Okay.  So it's a bad thing that I continue to be haunted by this costly "failure to launch."  And to give space in my head, my study, my attic, several generations of hard drives, and my gut to what amounts to a stillbirth.


But what do I do about it?  How do we deal with such bothersome creatures?  Again, Wikipedia tells us of "[r]ituals propitiating the uneasy spirits of the dead [that] were a feature of ancient Greek religion (keres), ancient Roman religion (lemures), and Hinduism."  So a ritual, then.  And because I'm really more of a do-it-yourselfer when it comes to ritual, and because I don't have the kind of time required to mount an exhaustive search for an appropriate template through the annals of time, it would seem that it's on me to figure out how I might lay my  academic ghosts to rest.

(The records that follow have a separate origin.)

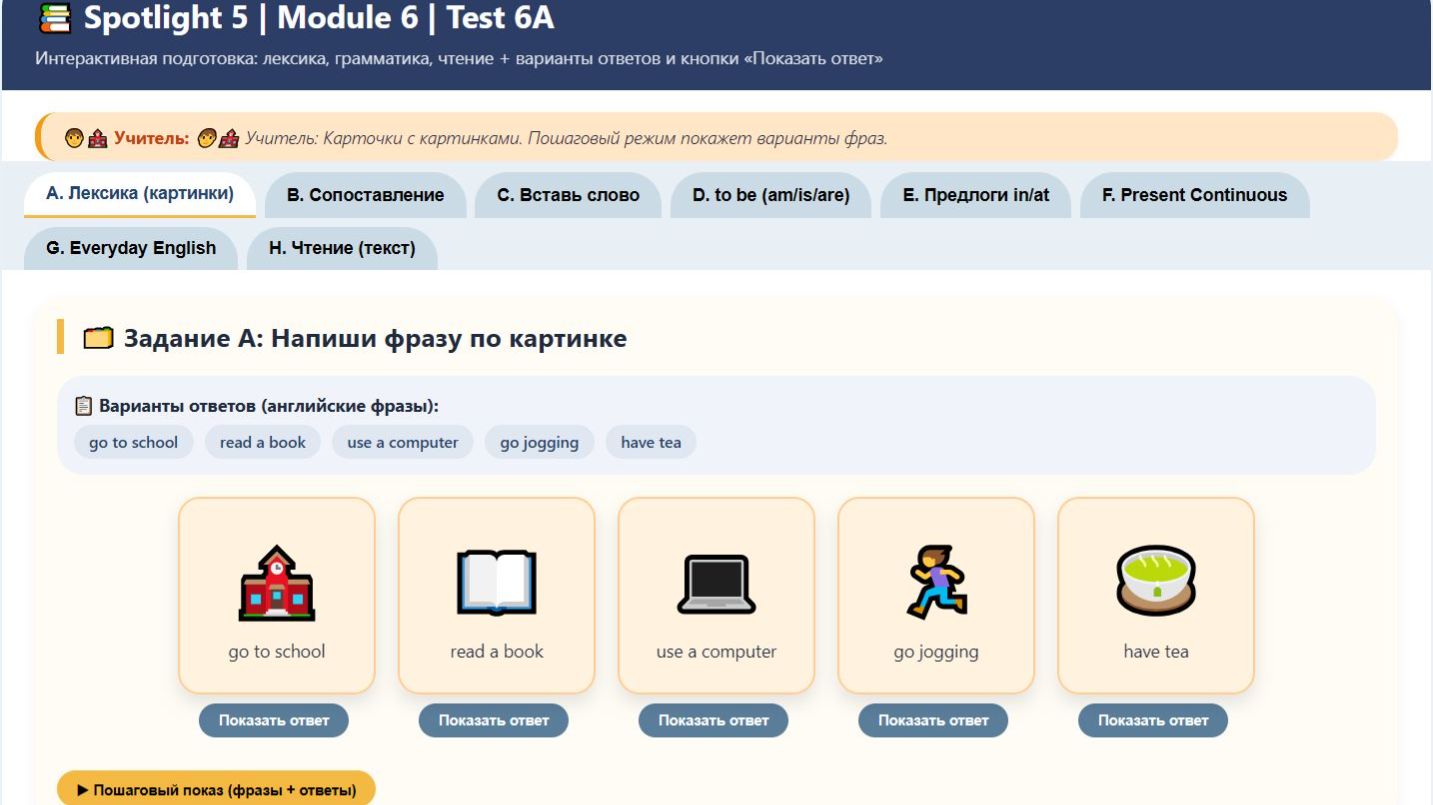1433x805 pixels.
Task: Click the card index icon beside Задание A
Action: coord(97,339)
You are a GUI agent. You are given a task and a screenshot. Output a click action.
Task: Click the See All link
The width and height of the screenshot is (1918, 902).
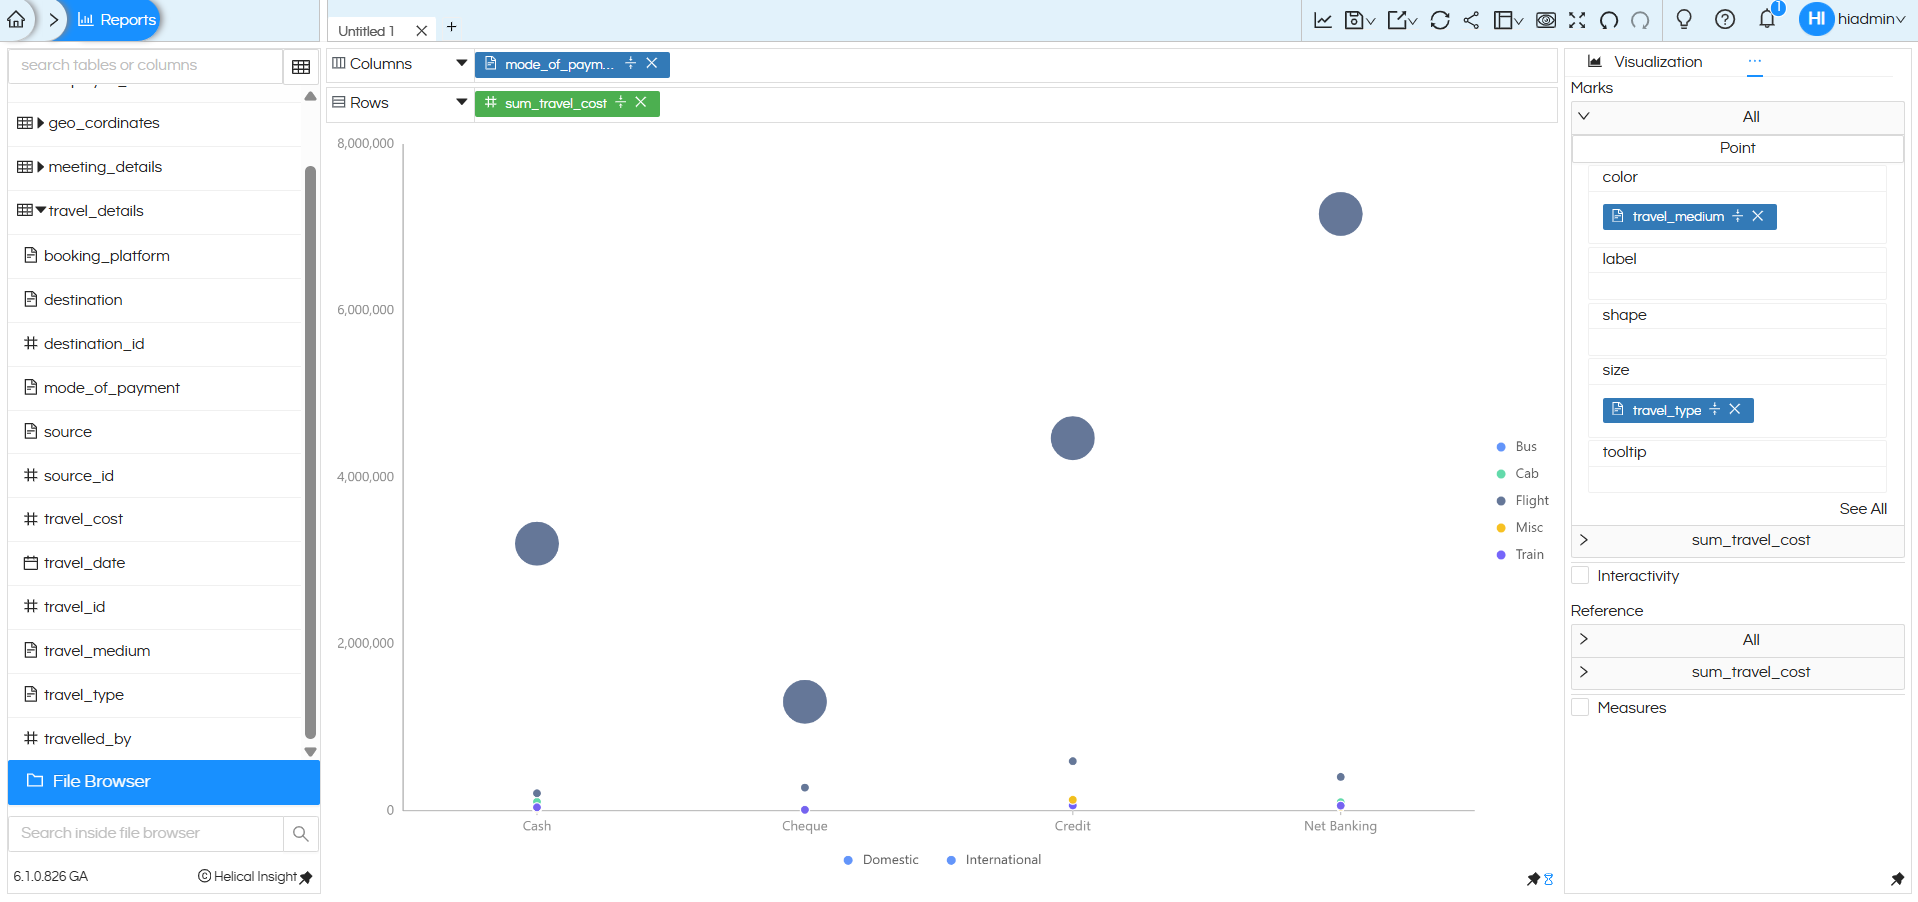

A man I met long ago in poet circles shared his dissertation-zombie story with me.  After trying unsuccessfully to gift his mountains of data, notes and text to the state historical society--they wanted him to digitize his largesse before they would accept it!--he decided to build a bonfire and throw into it every scrap, every flake, every dissertational wisp, and to watch it burn.  His dreams and efforts literally going up in smoke.


I have kept this image all these years, for a reason perhaps.  But I am not ready.  The research I conducted, the stories I collected, and the impact they had on my life have their roots deeply planted in me.  I fear their removal, kind of like the surgical excision of a conjoined twin.  There is something of sacrilege about the idea of consigning this spector to the flames.


This may be the hardest thing for me to "put to bed" ultimately, harder even than totally obsessed mothering, which is another force to be reckoned with.  For today, I will try to keep moving and working, and accepting that I am not there yet.  A picture of Professor Quirrell in the first Harry Potter book, a purple garlic-scented turban covering his head, onto which the not-yet-completely-dead Voldemort had grafted his being, flashes before me--my dissertation as "[s]he who shall not be named."